Records from a collection
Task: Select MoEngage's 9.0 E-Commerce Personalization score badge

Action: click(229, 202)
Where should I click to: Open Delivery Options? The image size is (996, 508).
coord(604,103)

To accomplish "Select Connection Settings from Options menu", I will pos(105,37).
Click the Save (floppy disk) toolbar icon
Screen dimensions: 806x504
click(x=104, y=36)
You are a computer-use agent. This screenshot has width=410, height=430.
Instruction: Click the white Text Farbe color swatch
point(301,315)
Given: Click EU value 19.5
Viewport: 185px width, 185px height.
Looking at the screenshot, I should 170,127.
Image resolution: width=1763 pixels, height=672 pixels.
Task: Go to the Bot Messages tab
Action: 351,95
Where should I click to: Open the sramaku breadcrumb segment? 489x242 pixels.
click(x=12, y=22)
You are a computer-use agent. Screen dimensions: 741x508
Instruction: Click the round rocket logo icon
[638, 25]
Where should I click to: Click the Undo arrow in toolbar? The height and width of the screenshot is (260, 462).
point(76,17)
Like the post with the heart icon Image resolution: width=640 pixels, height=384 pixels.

Problem statement
Reproduce all of the entries above line for line, without changing anything.

Reply to the task
Task: Select MoEngage's 9.0 E-Commerce Personalization score badge

Action: click(229, 202)
Where should I click to: Open Delivery Options? The image size is (996, 508).
coord(604,103)

To accomplish "Select Connection Settings from Options menu", I will pos(105,37).
Click the Save (floppy disk) toolbar icon
Screen dimensions: 806x504
click(x=104, y=36)
You are a computer-use agent. This screenshot has width=410, height=430.
Instruction: Click the white Text Farbe color swatch
point(301,315)
Given: Click EU value 19.5
Viewport: 185px width, 185px height.
Looking at the screenshot, I should 170,127.
Image resolution: width=1763 pixels, height=672 pixels.
Task: Go to the Bot Messages tab
Action: 351,95
Where should I click to: Open the sramaku breadcrumb segment? 489x242 pixels.
click(x=12, y=22)
You are a computer-use agent. Screen dimensions: 741x508
Instruction: Click the round rocket logo icon
[638, 25]
Where should I click to: Click the Undo arrow in toolbar? The height and width of the screenshot is (260, 462).
point(76,17)
Like the post with the heart icon Image resolution: width=640 pixels, height=384 pixels.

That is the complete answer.